A classe média, ciosa de seu pequeno ou médio patrimônio, ficará desesperada e agressiva ao imaginar que o governo quer avançar sobre ele.

Então, esclareçam a classe média! Não a deixem ser enganada pela mídia!

O governo e suas forças no parlamento e na sociedade tem de reagir pela esquerda sim, mas com inteligência.

É preciso trazer a informação sobre como funciona a tributação nos países desenvolvidos, países onde a classe média é hegemônica.

Se chegássemos perto, por exemplo, do imposto sobre a herança vigente nos Estados Unidos teríamos um grande avanço.

Seria muito mais difícil, para a direita, taxar de “comunista” uma das leis mais antigas da terra do Tio Sam.

Façamos comparações com países europeus, Japão, Coréia do Sul.

A mesma coisa vale para a democratização da mídia.

Esse é um debate para o qual o governo precisa contratar os melhores cérebros para convencer a opinião pública de sua necessidade.

Em primeiro lugar, é preciso conquistar para si o título de defensor da liberdade de expressão.

A tocha da liberdade não pode ficar em mãos de uma mídia construída sobre o cadáver da nossa liberdade.

A simbologia da luta pela democracia na mídia tem de ser inteiramente embebida em símbolos de liberdade.

A liberdade só existe com a lei.

Sem lei, não há liberdade, mas apenas a lei do mais forte, a selvageria.

O termo “regulação” é simbolicamente pobre e contraproducente.

É como chegar numa garota e, ao invés de dizer que ama, o sujeito dizer que seus “feronômios estremeceram”.

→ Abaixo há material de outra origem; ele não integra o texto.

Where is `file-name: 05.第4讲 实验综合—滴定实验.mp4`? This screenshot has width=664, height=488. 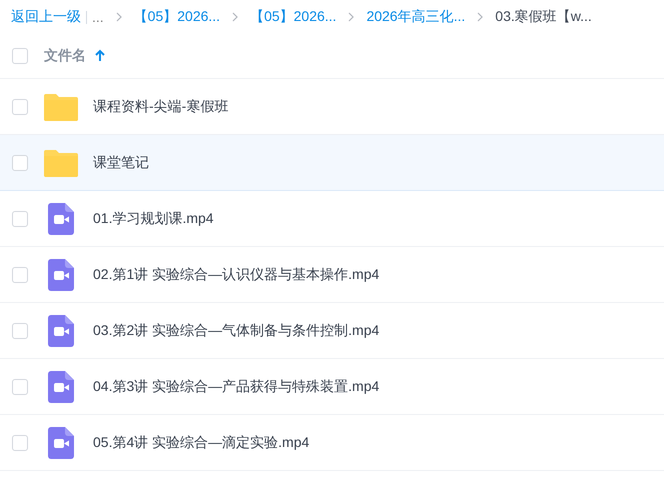 file-name: 05.第4讲 实验综合—滴定实验.mp4 is located at coordinates (202, 443).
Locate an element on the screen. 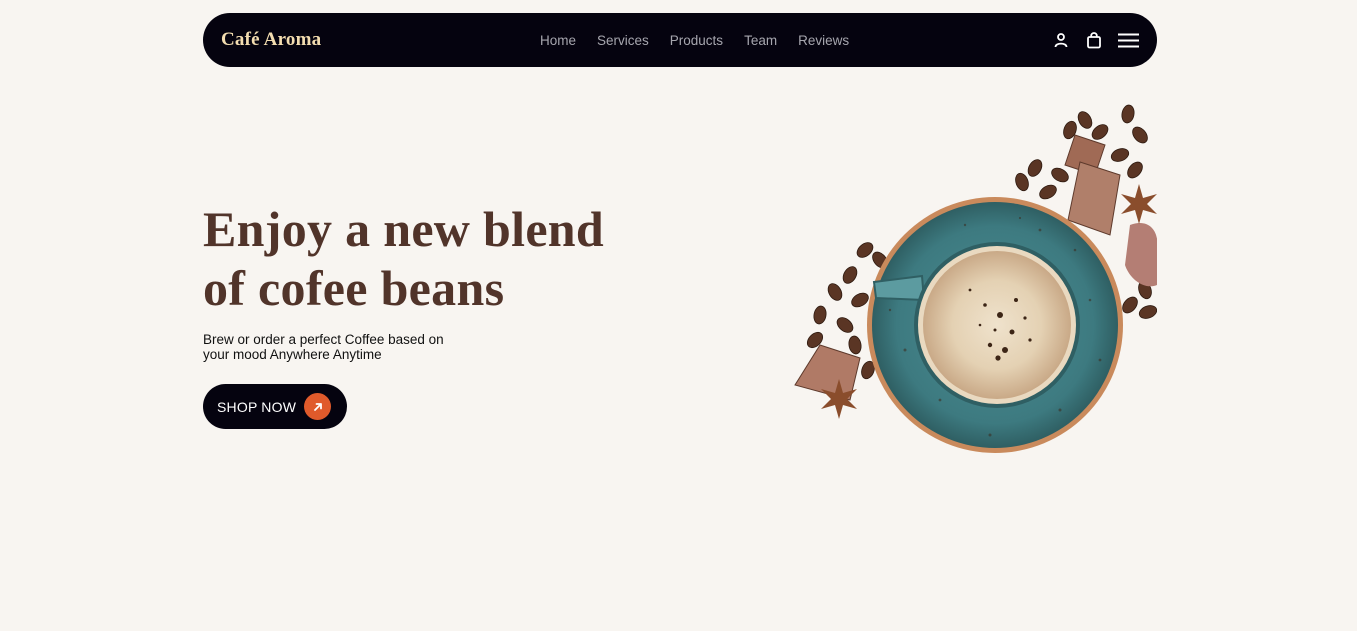 This screenshot has height=631, width=1357. hamburger-menu-icon is located at coordinates (1128, 40).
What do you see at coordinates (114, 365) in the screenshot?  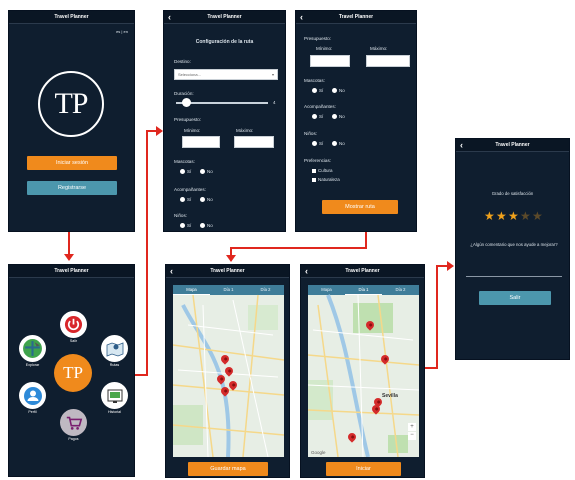 I see `menu-label-rutas: Rutas` at bounding box center [114, 365].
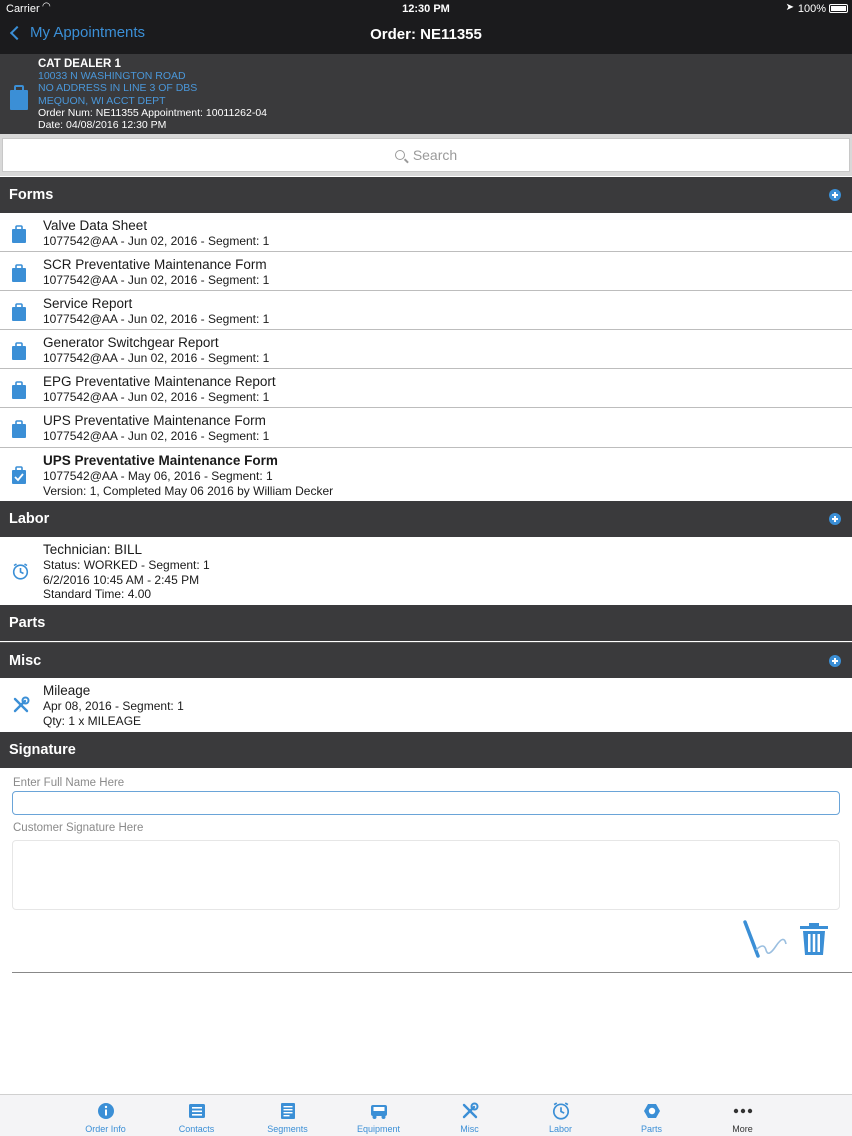 The height and width of the screenshot is (1136, 852). I want to click on tab-labor: Labor, so click(560, 1116).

Não será difícil explicar à opinião pública que, em nenhum país do mundo democrático, existe uma mídia tão concentrada, e como isso pode afeta a liberdade do próprio sistema político.

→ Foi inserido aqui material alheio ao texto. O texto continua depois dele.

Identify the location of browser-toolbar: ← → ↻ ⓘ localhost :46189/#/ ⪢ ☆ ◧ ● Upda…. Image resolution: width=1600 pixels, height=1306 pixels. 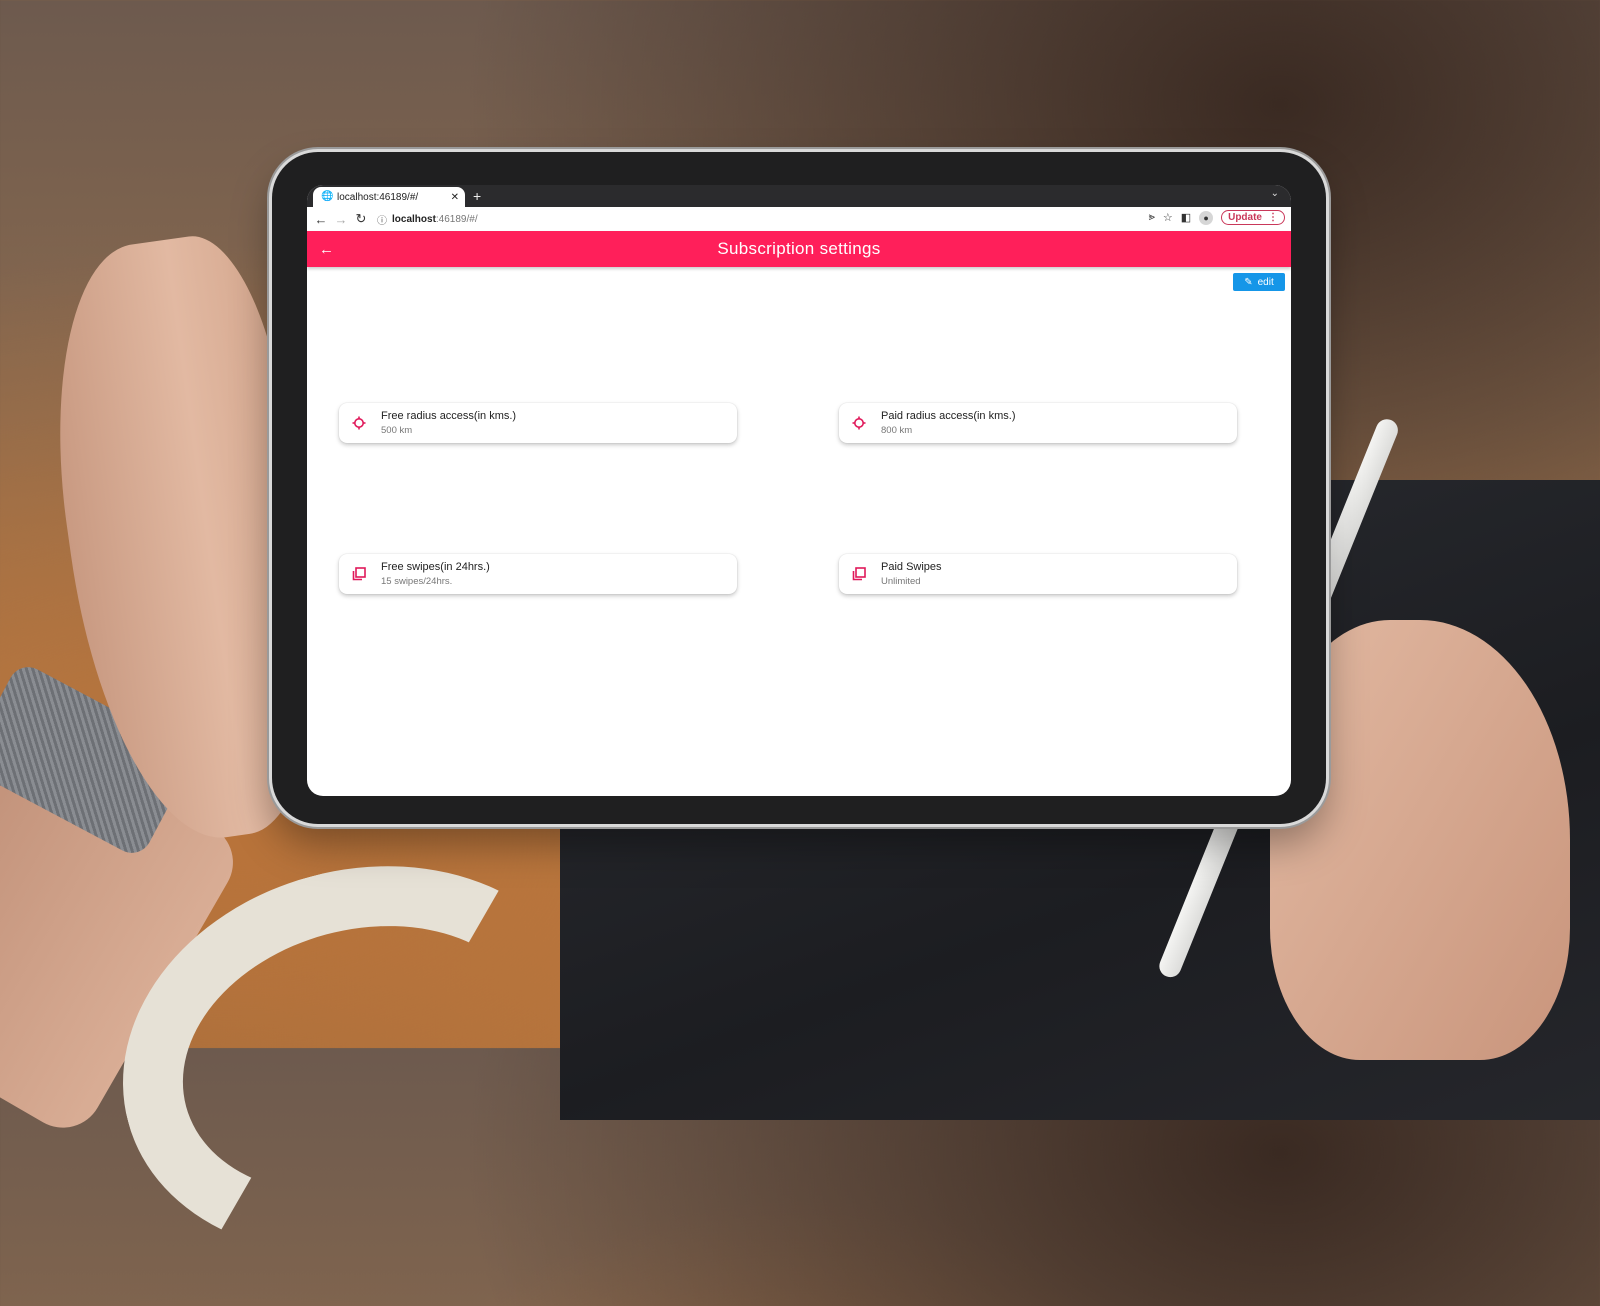
(799, 219).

Comparem com outros países!

Mostrem que nossa mídia nasceu na ditadura! Que ela ganhou dinheiro com a censura, que legitimou o autoritarismo, que escondeu a tortura.

Recentemente, foi revelado que Roberto Marinho, além de figura central no golpe de 64, articulou pessoalmente para que não houvesse as eleições prometidas aos democratas que apoiaram a derrubada do governo. Marinho articulou pelo endurecimento do regime, pela consolidação do totalitarismo. E ganhou muito, muito, dinheiro com isso!

Mostrem, pelo amor de Deus, que a Globo foi construída com dinheiro da CIA e dos EUA!

Por acaso é proibido, ao governo, falar o que os livros de história e documentos oficiais do próprio governo americano confirmam?

Diante de tanta gente pedindo a volta da ditadura, e com todas essas faixas presentes nas manifestações, a Dilma não virá a público para falar sobre história?

Se não houver um plano para reconstruir a imagem de Dilma, se não houver uma revolução na comunicação oficial, se não forem pensadas um conjunto de iniciativas políticas e econômicas que mobilizem os setores sociais que podem defender a democracia e o governo eleito, caminharemos aceleradamente na direção do abismo.

Um abismo que engolfará nossos filhos, nossa democracia, nosso futuro.